2―2の延長11回から能見が6番手で登板し、2イニングを無失点と好救援。
「球児がしっかり切ってくれたというのもありますし。特に考えていないですけど、少し冷静になりながらと思って。まずは腕は振っていくことが大事だったので」
12回ウラの攻撃でサヨナラ勝ちし、今季初勝利。
「高めにいかないようにと、自信を持って投げることを考えた」
と振り返り、リリーフについては、
「試合状況、流れを感じながらマウンドに上がっています」
と、笑顔を見せていた。通算99勝目で、リリーフでの白星は、8年ぶり通算3勝目となった。

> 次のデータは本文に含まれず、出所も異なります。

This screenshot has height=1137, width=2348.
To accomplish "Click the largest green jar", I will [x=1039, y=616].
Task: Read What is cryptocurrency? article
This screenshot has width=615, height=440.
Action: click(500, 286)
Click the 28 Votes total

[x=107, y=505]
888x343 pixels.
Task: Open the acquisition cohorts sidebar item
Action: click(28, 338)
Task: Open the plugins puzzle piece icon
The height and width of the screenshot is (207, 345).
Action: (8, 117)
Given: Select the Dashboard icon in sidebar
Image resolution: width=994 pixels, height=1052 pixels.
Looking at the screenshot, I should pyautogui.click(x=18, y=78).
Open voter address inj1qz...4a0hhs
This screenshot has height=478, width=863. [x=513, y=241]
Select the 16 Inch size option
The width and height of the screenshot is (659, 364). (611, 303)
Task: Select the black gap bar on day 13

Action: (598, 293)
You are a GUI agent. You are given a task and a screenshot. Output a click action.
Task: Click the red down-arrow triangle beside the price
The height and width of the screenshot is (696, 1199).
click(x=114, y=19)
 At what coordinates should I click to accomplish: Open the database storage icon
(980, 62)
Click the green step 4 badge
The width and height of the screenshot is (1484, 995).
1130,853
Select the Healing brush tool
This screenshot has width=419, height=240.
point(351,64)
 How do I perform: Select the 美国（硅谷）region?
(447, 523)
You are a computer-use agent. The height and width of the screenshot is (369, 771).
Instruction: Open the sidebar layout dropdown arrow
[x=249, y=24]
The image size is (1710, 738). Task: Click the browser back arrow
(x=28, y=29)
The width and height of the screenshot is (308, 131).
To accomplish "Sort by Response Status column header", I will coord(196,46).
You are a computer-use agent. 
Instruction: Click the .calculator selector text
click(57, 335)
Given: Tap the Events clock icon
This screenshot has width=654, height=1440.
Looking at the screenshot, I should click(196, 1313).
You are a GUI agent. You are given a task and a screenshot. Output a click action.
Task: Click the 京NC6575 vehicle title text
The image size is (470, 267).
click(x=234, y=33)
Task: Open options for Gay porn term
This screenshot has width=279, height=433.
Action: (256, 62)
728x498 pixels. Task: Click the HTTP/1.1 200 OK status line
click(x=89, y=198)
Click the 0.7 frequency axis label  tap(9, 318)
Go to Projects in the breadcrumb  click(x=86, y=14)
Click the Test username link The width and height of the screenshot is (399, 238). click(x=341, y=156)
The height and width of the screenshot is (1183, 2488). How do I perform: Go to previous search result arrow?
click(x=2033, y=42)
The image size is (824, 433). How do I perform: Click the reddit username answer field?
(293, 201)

9回に守護神・ドリスが、4連打を許して追いつかれた。「サンケイスポーツ」によると、
「6球で、2点差が同点になるとは思わなかった。球自体は悪くなかったように見えた。コースが、甘かったかな」
と、金本監督、
「「追いつかれた後は嫌なムードがあったが、その後の救援がきっちり抑えてくれたので勝つことができた」
と喜んでから、
「球児がピンチをしのいで、能見が2イニングを好投してくれた。打線は、孝介が2打点。ベテランが頑張ってくれている。頼もしいが、若手はもっとしっかりしないと」
と、若手の奮起を期待した。

6回、先頭の糸原が左中間への二塁打で出塁。植田が犠打を決めて、一死三塁へと好機を広げて福留へ打席をつないだ。フルカウントからの6球目、涌井の148キロ直球をとらえた。打球は中堅後方へ運ばれ、三走・糸原は荻野の捕球を確認するとタッチアップ。貴重な追加点となった。

初回には、先制の4号ソロを右翼席へ放った福留。
「若い2人(糸原、植田)がつくってくれたチャンスだったので、最低限の仕事ができてよかったです」
と、好投する先発の岩貞を援護した。

大事な9連戦の初陣を託された先発・岩貞は、雨天中止となった前日8日からスライド登板。ナイターから“中19時間半”で仕切り直しのデーゲーム登板となったが、スライドの影響を感じさせない安定感抜群の投球を見せた。
「調子は悪かったと思うが、7回0点で、勝ちがつかないのは残念」
と、金本監督。初回を3者凡退と最高のスタートを切ると、その後もロッテ打線をリズムよく打ち取り、7回4安打無四死球で無失点の快投。すべての回で先頭打者を塁に出さないという、定石通りのピッチング。
「うれしいです」
と、ほほを緩めた。先発の役目をきっちりと果たした。

○<日本生命セ・パ交流戦:阪神3-2ロッテ>◇9日◇甲子園

<日本生命セ・パ交流戦:阪神-ロッテ=降雨のため中止>◇8日◇甲子園

※11日にロッテ戦が組み込まれたことで、9日から9連戦となった。試合中止の放送が流れると、ベンチから肩を組んでグラウンドに登場。本塁から長坂は一塁方向へ。北條は三塁方向へ走りだし、ダイヤモンドを1周した。雨でグラウンドコンディションが悪いなか、最後は両者ともに本塁へヘッドスライディング。ユニホームをドロドロに汚し、甲子園をわかせた。